Data to process:
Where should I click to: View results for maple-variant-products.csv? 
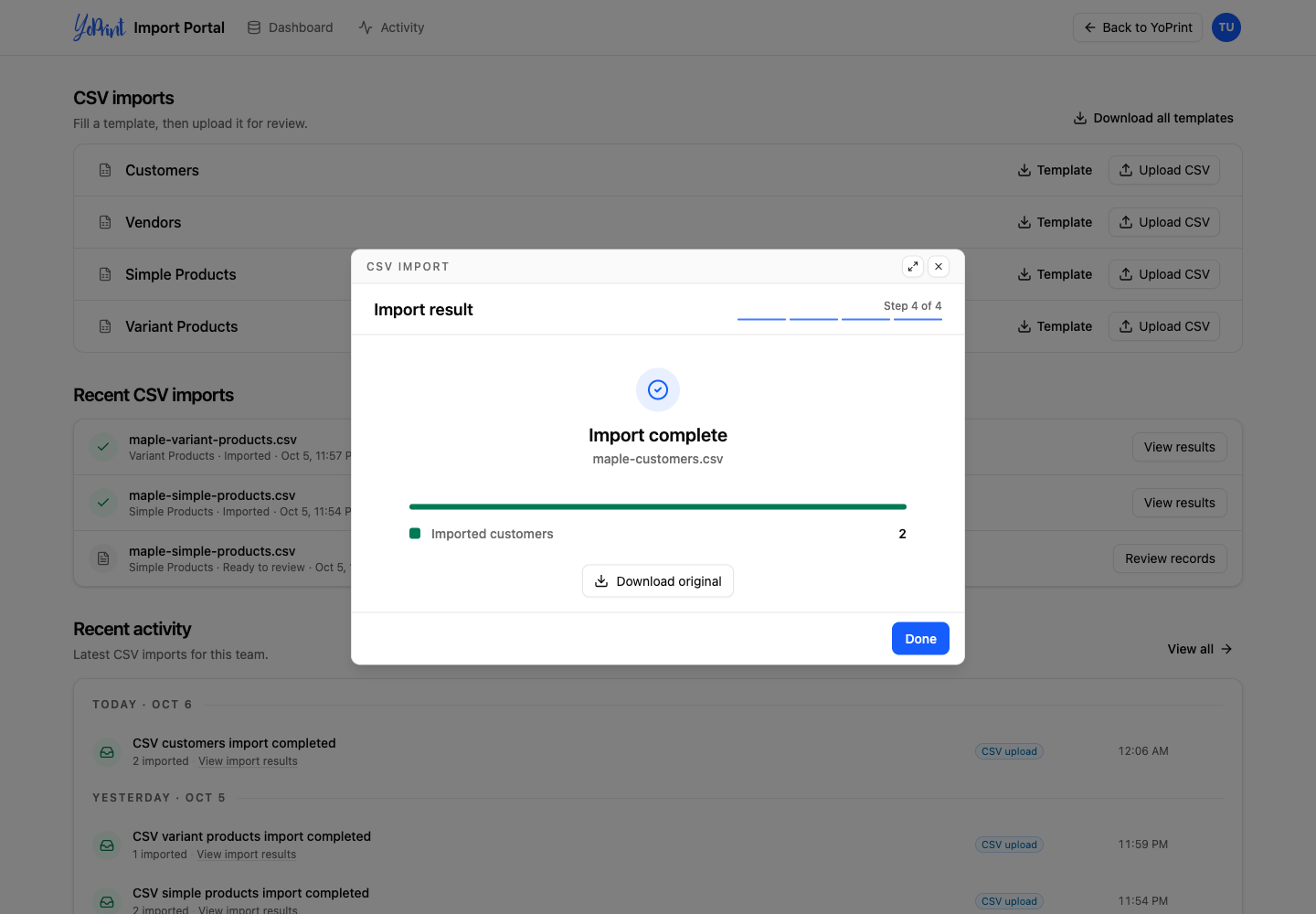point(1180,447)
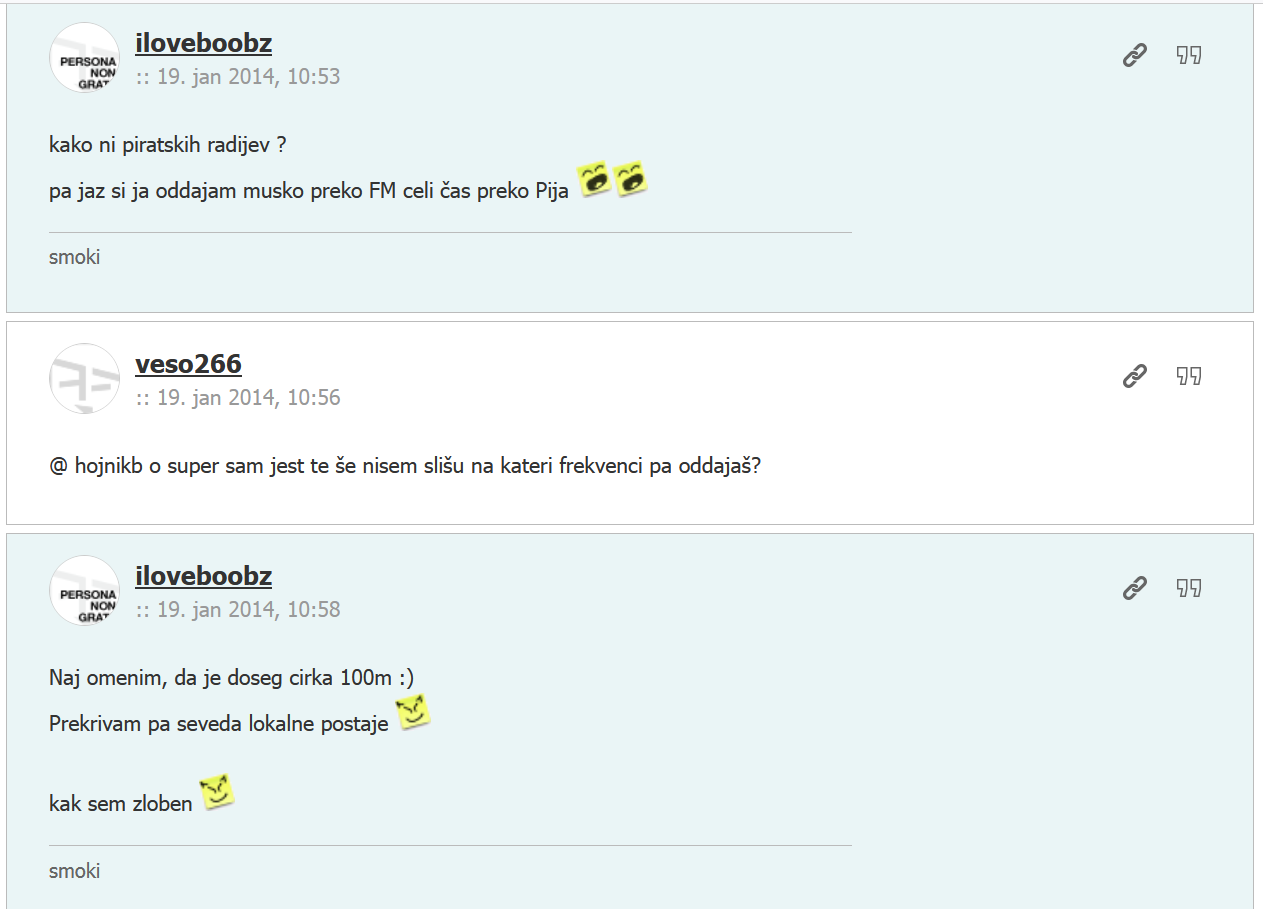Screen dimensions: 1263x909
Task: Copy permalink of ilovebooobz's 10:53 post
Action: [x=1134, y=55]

What you will do: Please retype every line of the listing above without changing a character, and leave the pictures out.

Response for this exercise:
Where should I click to: View results for maple-variant-products.csv? 
point(1180,447)
Screen dimensions: 1263x909
Task: Copy permalink of ilovebooobz's 10:53 post
Action: [x=1134, y=55]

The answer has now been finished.